When the Buffalo Bills introduced Chan Gailey as their new head coach on January 19, 2010, Bills GM Buddy Nix - the man responsible for Gailey's hiring - told reporters precisely why Gailey had gotten the job. Nix wanted a head coach that had done the job before, and perhaps more importantly, one that had a proven track record developing quarterbacks.
"I wanted somebody that had developed quarterbacks," Nix said at the time. "Folks with good quarterbacks are winning; folks with bad ones are losing. It's not that hard a game."
Gailey is widely credited with getting acceptable production out of marginally talented quarterback prospects such as Mike Tomczak, Kordell Stewart, Jay Fieldler and, most recently, Tyler Thigpen. (Not mentioned as frequently: Gailey also worked with John Elway and Troy Aikman, and didn't get stupendous results in either case.)
Current Bills quarterback Ryan Fitzpatrick - enjoying the best season a Bills quarterback has produced since Drew Bledsoe went to the Pro Bowl in 2002 - is Gailey's latest stellar reclamation project. He might already be his best, too.
Most of you are aware that Gailey handed the starting job to Fitzpatrick prior to the team's Week 3 game against New England. Since that point in time, Fitzpatrick has put up respectable, consistent numbers, even while the Bills are just 4-8 overall in that time frame.
Taking a look at the Fitzpatrick-like players that Gailey has had to work with in his professional career, it's plain as day that Gailey has already milked equal - if not better - production out of Fitzpatrick than he got from middling quarterbacks on much better teams (save Kansas City).
Fitzpatrick isn't done this season, so by the time he wraps up his 2010 campaign, he may surpass Jay Fiedler (circa 2001) for the highest number of completions and attempts on this list. He's already the most productive of this group at scoring points; Buffalo's offense has averaged 19.6 points per game with Fitzpatrick at the helm this season, and his 23 touchdown passes top this list and are the most since Bledsoe threw 24 in 2002 - another milestone Fitzpatrick has a great chance to surpass.
Perhaps most importantly, Fitzpatrick has been able to accomplish these things despite playing one of the NFL's toughest schedules. Right now, Buffalo's opponents are a combined 130-94, and that 58% winning percentage is one of the highest in the league. The results have been impressive. It's another notch in Gailey's belt, but as far as notches go, Gailey has a lot more belt room for bigger, longer-lasting notches.
It's fairly obvious at this point in time that Fitzpatrick will open the 2011 season as Buffalo's starting quarterback. The real question is whether or not Fitzpatrick can ascend beyond this list of middling quarterbacks and become something more than Gailey's latest backup-turned-adequate-starter at QB. Fitzpatrick is just 8-12 in two seasons as a starter with Buffalo, and while clearly the team around him needs to get better, Fitzpatrick can still improve, as well.

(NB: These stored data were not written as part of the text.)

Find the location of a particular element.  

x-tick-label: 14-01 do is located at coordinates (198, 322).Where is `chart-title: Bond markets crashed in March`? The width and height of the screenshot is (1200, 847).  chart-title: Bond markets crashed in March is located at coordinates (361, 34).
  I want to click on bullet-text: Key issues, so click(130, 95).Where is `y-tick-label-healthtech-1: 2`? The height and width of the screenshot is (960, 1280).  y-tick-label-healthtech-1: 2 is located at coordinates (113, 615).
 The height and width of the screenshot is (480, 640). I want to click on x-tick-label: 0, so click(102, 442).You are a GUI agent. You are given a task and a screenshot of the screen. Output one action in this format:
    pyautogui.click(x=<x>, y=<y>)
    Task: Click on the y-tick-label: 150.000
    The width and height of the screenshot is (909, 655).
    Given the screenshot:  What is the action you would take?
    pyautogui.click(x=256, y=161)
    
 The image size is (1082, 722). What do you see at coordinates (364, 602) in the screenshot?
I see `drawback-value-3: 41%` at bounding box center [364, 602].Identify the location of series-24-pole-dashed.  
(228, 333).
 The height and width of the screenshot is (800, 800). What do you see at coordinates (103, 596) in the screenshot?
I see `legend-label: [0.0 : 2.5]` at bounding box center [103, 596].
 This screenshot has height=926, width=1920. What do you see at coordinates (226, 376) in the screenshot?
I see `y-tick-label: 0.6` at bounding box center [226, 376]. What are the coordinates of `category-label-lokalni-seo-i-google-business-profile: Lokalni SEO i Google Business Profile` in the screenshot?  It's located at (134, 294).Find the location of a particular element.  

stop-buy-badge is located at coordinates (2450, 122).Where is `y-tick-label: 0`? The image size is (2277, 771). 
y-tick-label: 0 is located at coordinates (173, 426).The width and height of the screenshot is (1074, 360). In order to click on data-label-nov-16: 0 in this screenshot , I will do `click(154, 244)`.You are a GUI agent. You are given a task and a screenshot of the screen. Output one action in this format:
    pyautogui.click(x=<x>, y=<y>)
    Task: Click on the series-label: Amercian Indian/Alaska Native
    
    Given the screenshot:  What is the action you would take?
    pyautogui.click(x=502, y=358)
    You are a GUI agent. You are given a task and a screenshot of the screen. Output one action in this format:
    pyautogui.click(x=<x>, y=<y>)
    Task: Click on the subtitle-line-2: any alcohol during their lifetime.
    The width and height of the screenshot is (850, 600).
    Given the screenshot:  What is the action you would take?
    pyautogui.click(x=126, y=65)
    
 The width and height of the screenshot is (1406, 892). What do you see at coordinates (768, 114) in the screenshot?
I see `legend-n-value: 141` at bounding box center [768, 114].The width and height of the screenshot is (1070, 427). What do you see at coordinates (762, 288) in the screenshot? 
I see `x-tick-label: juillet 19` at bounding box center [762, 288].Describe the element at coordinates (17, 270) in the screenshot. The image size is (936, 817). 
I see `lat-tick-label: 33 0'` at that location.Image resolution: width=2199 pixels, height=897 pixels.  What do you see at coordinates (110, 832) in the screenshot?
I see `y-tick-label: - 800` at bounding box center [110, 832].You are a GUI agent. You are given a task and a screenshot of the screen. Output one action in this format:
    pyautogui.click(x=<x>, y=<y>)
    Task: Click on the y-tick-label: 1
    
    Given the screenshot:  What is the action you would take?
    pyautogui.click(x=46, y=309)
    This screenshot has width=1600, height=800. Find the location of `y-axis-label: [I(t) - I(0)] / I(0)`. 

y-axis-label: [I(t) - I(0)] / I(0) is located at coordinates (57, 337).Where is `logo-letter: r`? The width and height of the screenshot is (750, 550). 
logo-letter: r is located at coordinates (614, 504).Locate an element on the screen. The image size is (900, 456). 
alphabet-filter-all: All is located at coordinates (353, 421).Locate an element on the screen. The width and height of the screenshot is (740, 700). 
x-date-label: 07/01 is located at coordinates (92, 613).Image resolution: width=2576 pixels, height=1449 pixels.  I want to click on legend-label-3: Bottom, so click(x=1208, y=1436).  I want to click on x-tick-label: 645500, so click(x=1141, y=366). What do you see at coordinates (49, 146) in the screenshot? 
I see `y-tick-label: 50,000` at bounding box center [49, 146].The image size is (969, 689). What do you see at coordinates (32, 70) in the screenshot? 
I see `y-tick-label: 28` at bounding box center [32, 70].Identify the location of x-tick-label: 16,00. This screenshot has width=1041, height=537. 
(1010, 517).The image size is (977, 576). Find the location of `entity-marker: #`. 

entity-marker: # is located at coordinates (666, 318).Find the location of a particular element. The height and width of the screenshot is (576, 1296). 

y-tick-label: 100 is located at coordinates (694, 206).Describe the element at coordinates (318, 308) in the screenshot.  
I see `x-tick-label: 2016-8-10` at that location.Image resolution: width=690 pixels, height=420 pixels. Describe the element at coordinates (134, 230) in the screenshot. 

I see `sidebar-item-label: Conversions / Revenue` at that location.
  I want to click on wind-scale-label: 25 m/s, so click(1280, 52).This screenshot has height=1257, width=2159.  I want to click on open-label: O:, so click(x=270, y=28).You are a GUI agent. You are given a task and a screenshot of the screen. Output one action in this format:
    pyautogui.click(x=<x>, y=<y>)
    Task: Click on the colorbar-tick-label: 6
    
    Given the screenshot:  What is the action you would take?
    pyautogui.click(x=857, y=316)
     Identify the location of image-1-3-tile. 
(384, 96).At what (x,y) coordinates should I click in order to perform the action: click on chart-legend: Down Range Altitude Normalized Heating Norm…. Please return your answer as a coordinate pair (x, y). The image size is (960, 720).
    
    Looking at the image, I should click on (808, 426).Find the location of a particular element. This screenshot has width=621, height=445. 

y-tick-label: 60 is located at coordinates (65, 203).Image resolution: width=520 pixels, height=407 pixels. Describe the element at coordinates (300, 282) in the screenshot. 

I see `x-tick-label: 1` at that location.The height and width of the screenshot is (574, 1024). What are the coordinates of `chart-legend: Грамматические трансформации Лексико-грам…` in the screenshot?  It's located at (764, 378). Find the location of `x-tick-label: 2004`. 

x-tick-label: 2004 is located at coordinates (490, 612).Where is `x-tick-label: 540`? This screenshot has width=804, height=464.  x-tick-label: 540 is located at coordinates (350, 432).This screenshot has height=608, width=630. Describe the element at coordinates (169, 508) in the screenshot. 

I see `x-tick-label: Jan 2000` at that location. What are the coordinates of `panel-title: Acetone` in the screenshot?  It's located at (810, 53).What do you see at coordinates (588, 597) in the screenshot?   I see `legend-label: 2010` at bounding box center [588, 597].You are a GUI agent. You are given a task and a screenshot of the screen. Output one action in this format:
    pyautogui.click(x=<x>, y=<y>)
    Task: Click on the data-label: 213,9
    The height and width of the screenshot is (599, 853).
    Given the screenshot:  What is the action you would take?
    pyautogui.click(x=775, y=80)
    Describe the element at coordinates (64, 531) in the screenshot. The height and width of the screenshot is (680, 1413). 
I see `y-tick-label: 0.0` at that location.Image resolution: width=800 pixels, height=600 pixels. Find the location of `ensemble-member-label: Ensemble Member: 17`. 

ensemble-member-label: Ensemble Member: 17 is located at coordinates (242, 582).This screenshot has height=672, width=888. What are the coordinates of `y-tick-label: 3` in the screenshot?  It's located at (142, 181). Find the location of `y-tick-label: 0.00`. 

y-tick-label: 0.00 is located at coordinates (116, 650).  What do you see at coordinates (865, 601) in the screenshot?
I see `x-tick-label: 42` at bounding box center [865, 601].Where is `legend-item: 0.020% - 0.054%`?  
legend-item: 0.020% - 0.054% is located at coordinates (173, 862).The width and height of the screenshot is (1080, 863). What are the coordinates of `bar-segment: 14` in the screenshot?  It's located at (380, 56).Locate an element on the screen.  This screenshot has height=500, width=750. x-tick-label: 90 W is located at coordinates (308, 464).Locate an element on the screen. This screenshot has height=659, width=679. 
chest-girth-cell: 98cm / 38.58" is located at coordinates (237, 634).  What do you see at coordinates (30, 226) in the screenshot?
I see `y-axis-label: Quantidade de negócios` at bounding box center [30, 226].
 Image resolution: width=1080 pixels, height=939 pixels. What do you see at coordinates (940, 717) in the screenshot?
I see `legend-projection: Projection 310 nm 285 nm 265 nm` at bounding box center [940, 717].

Nix and Gailey are just about one calendar year into their re-building project. Ralph Wilson is pleased with the team's progress thus far, but the next step - beyond galvanizing a young roster and playing consistent, competitive football - is to start winning games. The team will attempt to do with with Gailey orchestrating, and Fitzpatrick the face of, the team's offensive attack. They can get a head start on that process with games against the Patriots and Jets to close the 2010 season.